Zur Situation der Vermögensverwaltung in Deutschland
Zunächst einmal ist der Begriff "Vermögensverwaltung" in der Bundesrepublik nicht rechtlich geschützt. Vermögen kann also erst einmal jeder verwalten und steuern, sofern er jemanden findet, der ihm eben ein Vermögen anvertraut. Trotzdem kann so ein Vermögensverwalter natürlich nicht völlig beliebig schalten und walten, seine Lizenzierung muss er als seriöser Vertreter im Wealth Management schon bei der deutschen Finanzaufsichtsbehörde (BaFin) einholen.

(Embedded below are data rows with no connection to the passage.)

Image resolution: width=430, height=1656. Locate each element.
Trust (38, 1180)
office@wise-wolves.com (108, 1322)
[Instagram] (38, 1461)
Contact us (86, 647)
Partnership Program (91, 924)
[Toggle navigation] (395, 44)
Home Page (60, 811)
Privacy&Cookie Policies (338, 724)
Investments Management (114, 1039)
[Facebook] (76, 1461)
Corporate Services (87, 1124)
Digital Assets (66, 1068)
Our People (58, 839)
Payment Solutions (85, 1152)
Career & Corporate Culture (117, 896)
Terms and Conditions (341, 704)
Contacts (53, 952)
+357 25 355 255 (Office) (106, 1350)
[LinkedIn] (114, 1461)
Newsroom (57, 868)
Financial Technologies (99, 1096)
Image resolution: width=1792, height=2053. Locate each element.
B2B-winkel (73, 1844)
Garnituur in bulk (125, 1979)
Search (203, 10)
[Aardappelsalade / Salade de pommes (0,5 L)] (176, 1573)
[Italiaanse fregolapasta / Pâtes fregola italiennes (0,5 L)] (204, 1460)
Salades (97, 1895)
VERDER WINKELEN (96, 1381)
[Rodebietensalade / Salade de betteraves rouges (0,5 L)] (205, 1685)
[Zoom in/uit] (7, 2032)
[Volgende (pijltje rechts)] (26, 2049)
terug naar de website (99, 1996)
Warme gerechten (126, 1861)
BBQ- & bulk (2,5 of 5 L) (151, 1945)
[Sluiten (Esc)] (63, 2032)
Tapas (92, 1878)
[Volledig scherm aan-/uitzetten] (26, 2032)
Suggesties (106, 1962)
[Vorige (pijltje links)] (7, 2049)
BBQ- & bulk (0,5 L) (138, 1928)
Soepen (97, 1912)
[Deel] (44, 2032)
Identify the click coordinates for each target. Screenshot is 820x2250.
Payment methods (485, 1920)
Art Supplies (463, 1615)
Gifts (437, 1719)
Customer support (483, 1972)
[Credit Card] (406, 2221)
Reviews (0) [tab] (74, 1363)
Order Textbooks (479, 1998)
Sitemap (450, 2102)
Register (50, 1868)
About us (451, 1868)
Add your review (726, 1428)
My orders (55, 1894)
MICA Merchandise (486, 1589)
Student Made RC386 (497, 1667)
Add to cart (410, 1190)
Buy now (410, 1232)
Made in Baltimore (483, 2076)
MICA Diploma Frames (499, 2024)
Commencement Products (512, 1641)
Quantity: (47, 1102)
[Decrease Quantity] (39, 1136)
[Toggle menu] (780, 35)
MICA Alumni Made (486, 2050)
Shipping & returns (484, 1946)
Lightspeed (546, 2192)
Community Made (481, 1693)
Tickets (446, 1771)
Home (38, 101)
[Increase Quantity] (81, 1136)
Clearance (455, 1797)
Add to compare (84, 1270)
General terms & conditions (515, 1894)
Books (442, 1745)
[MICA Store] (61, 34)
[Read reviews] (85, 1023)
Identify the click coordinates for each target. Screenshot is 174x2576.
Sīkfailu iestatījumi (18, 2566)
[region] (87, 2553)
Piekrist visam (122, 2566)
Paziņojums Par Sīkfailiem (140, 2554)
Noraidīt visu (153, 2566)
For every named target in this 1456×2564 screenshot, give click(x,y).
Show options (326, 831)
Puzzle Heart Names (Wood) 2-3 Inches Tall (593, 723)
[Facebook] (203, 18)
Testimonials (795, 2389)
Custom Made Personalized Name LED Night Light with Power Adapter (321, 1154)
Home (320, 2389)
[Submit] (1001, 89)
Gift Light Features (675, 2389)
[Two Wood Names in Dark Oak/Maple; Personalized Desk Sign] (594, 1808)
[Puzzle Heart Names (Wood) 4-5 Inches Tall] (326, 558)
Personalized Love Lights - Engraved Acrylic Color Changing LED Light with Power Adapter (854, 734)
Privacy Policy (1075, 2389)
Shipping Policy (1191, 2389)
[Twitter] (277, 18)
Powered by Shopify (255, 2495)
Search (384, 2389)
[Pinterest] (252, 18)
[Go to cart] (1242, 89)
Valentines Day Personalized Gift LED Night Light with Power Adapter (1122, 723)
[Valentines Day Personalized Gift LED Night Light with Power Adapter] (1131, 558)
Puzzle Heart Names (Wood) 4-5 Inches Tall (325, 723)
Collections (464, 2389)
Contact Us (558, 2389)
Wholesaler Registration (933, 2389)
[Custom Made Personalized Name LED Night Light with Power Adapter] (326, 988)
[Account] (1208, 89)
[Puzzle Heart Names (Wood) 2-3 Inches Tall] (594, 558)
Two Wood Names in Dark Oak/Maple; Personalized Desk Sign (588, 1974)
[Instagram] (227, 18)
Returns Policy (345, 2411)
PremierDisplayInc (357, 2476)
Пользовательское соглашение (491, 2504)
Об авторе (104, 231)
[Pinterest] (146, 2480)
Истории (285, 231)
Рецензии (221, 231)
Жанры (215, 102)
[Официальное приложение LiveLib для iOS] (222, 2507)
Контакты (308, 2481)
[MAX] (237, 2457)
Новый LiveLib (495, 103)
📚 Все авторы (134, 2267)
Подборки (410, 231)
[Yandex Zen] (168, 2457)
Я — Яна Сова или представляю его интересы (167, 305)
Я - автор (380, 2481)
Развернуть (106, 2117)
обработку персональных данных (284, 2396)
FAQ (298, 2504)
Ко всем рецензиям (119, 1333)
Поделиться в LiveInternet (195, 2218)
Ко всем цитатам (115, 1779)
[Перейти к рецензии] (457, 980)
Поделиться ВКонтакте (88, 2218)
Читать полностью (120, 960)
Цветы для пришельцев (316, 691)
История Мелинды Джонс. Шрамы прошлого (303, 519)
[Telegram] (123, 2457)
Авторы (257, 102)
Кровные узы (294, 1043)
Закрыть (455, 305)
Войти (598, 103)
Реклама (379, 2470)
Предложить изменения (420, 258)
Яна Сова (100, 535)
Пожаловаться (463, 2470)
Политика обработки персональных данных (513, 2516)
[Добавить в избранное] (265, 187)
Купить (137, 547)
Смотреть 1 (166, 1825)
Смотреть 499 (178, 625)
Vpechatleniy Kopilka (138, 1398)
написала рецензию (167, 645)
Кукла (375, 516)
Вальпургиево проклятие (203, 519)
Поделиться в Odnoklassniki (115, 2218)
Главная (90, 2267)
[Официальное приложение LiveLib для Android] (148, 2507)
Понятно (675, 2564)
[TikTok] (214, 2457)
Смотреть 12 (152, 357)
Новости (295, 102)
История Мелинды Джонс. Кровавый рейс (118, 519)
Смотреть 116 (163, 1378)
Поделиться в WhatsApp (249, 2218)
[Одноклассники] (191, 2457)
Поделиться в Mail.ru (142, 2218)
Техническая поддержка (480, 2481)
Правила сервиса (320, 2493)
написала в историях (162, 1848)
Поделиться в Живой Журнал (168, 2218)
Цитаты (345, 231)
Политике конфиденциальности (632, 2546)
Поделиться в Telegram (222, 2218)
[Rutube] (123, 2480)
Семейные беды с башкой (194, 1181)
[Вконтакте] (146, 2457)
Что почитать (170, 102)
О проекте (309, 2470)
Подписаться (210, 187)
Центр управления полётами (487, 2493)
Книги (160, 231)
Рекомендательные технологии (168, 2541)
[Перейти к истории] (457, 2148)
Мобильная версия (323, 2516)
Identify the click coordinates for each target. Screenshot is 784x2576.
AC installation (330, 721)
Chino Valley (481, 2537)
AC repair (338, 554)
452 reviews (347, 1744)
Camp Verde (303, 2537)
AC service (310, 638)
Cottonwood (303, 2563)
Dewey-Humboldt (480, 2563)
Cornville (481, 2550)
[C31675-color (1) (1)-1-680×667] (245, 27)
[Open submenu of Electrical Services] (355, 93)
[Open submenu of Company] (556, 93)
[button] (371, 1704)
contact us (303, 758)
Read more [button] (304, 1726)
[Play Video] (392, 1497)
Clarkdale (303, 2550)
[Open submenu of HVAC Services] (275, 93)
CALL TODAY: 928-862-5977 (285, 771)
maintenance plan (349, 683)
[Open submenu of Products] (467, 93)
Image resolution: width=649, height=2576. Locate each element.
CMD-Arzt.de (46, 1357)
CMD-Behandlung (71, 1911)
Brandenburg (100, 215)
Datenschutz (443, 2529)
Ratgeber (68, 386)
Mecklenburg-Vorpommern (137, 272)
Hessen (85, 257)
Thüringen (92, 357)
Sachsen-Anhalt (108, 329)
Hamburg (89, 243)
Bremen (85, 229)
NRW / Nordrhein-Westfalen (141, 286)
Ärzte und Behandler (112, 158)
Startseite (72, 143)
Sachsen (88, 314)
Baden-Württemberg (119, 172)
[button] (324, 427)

Die Aufgabe des Vermögensverwalters bleibt über die Ländergrenzen hinweg gleich: Er soll im Auftrag des Vermögensinhabers dessen Kapital verwalten und idealerweise vermehren - in Verbindung mit einer zuvor abgesprochenen Strategie und einem individuellen Risikoprofil. Wie und wo genau das Kapital angelegt wird, unterscheidet sich natürlich je nach Vermögensverwalter. Ein Vorteil ist, dass dieser typischerweise auf alle möglichen Anlageinstrumente Zugriff hat und sich natürlich mit diesen auskennt. So kann er Kapital beispielsweise auch in Private Equity Märkte bringen, die für Privatanleger notorisch schwer greifbar sind.
In Deutschland wird die eigene Hausbank, wo der nennenswerte Teil des Vermögens lagert, normalerweise bei etwa 250.000 bis 500.000 Euro anklopfen und Möglichkeiten zur professionellen Vermögensverwaltung vorschlagen. Diese Angebote kannst, musst du aber nicht nutzen. Es steht dir natürlich ebenso frei sie einfach auszuschlagen, zumal die klassischen deutschen Groß- und Hausbanken nicht unbedingt für ihre prominente Stellung im Wealth Management bekannt sind.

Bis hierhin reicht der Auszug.